Viele Stunden verbrachte ich im Internet um mir das Wissen um den Ofenbau anzueignen. Im Frühling 2013 startete ich mit dem Ofenbau. Die gusseiserne Ofentüre bestellte ich in Ostdeutschland und liess sie in den Schwarzwald zu einem alten Kameraden liefern. Der Werner hat da eine Hotel und somit gönnte ich mir und meiner Frau ein Wochenende in Germany. Das ich mir die Mwst. auszahlen liess ist ja wohl klar. Zuerst baute ich ein Holzgerüst aus Täferbretchen und zwar in Form eines Trapezes. Der Aufbau mit Schamottsteinen rund um das Holzgerüst war eine knifflige Angelegenheit fast alle Steine musste ich mit der Flex zuschneiden. .Kamin und Zug mussten eingepasst werden und schon war der Innenraum fertig. Am Rand entlang habe ich mit normalen Backsteinen einen Rand gemauert und das ganze aufgefüllt, zuerst mit normalem Mörtel gemischt mit Blähton Kügelchen. Danach eine Lage Steinwolle und zum Schluss Beton. Ganze drei Wochen musste ich warten bis der Schamott gut trocken war um das erste Feuer im Holzbackofen zu entzünden. Dann war es soweit: das erste Feuer, ganz klein und sachte. Alle zwei Tage habe ich nun angeheizt und jedes Mal mehr, an Pfingsten 2013 war die Temperatur das erste mal über 300°C im Schamottstein.

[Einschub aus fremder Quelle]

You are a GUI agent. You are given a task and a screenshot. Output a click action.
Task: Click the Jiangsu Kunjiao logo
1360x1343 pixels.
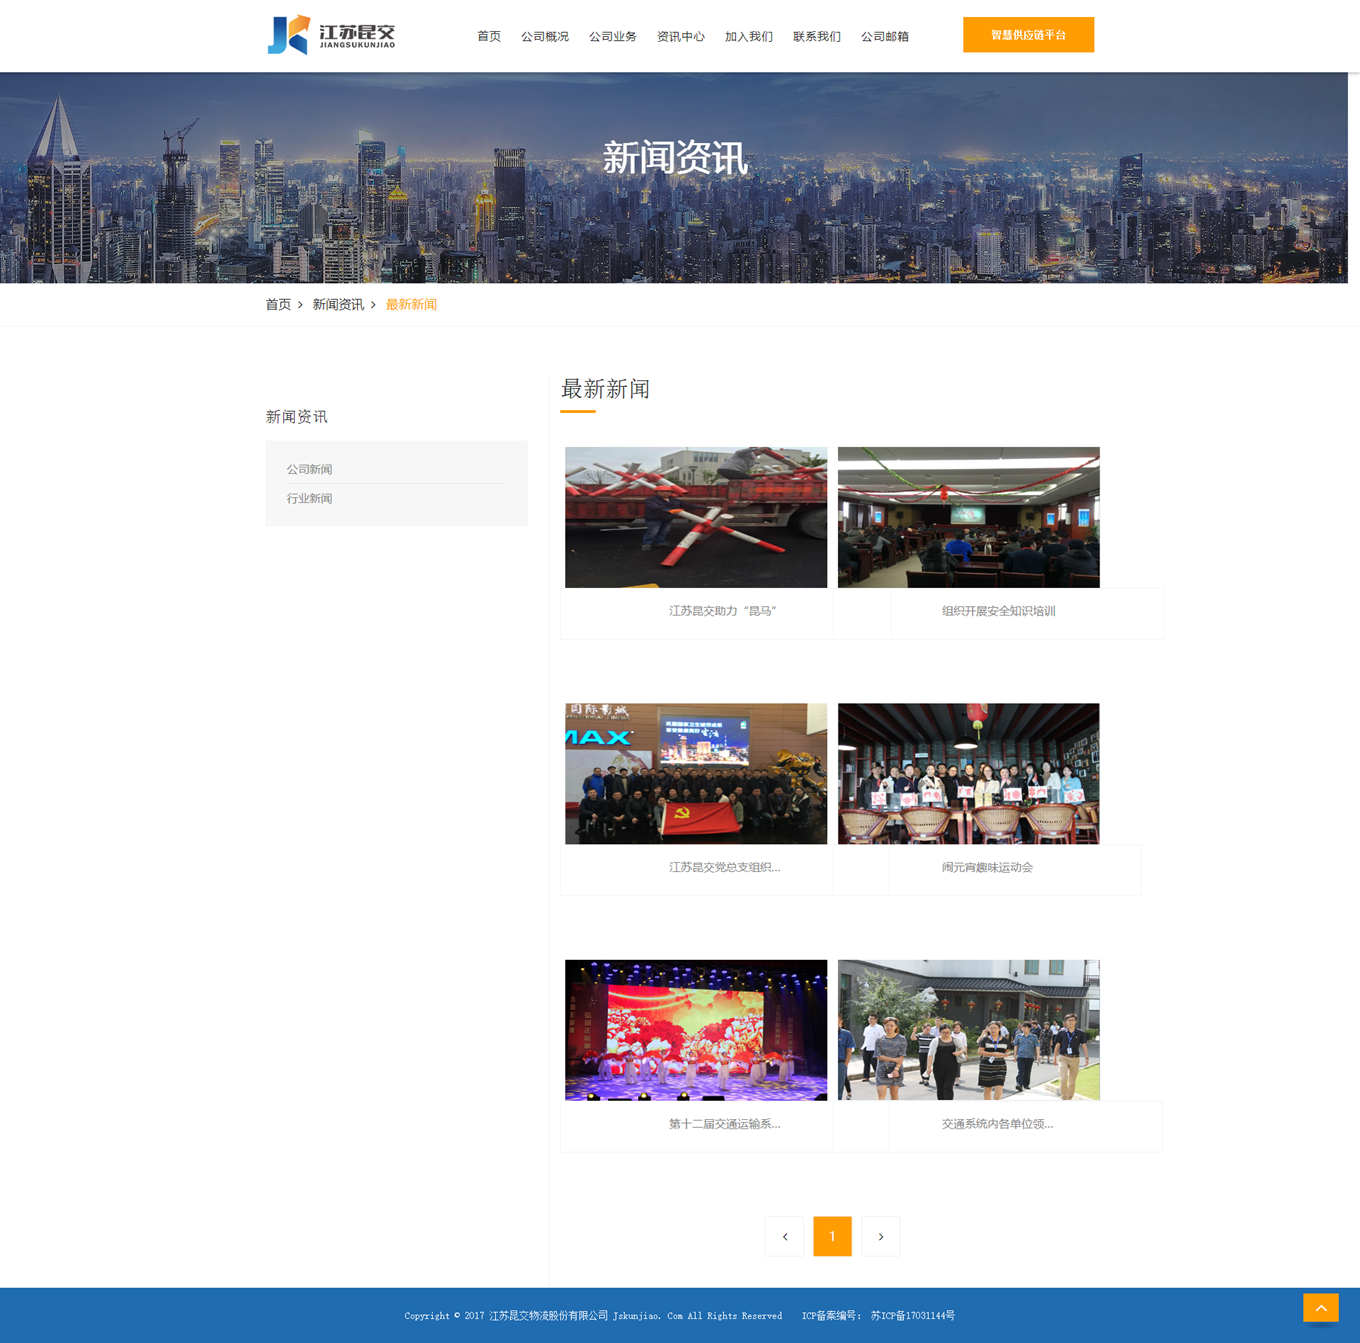[331, 35]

Fast jeden Samstag wurde nun gebacken zuerst nur mit mässigem Erfolg. Oben schwarz und unten weiss ohne Boden. Meine Familie musste viele halbgebackene Brote essen. Erst allmählich lernte ich das heizen nur mit der Unterhitze konnte ich mich nicht verbessern. Der Geschmack war zwar super aber das aussehen ……….. Ein Besuch im Freilichtmuseum Ballenberg brachte mich nun auf den richtigen Weg. Der arme Bäcker in der alten Bäckerei musste sich viele Fragen gefallen lassen aber ich habe nun das Problem erkannt und konnte den Fehler lösen. Alles drehte sich nur ums Heizen und ums abstehen lassen, die Glut muss genügend Zeit haben um die Hitze an den Boden abgeben.

In der Zwischenzeit hat mein Ofen ein Dach bekommen und ein Vorzelt. Das heisst eine Blache um die Front im Winter abzudecken und bei Regen kann ich zwei Stützen unterstellen. Das backen beherrsche ich nun wie ein alter Bäcker. Zuerst Ruchbrot aus der Teigform mit ein paar St. Galler Broten, um die Restwärme auszunützen schiebe ich noch einen 2. Schuss nach mit Bauernbroten und  Zöpfen . Im Moment Experimentiere ich an diversen Spezialbroten herum. Ich versuche mich am Grahambrot, Nussbrot, Kartoffelbrot Olivenbrot, Tomatenbrot usw. Ich versuche bei allen meinen Broten ganz ohne Backhilfsmittel auszukommen, das heisst zum Beispiel beim Ruchbrot : Den Teig am Vortag herstellen und über Nacht im Kühlschrank reifen lassen. Das langsame und lange Kneten natürlich auch.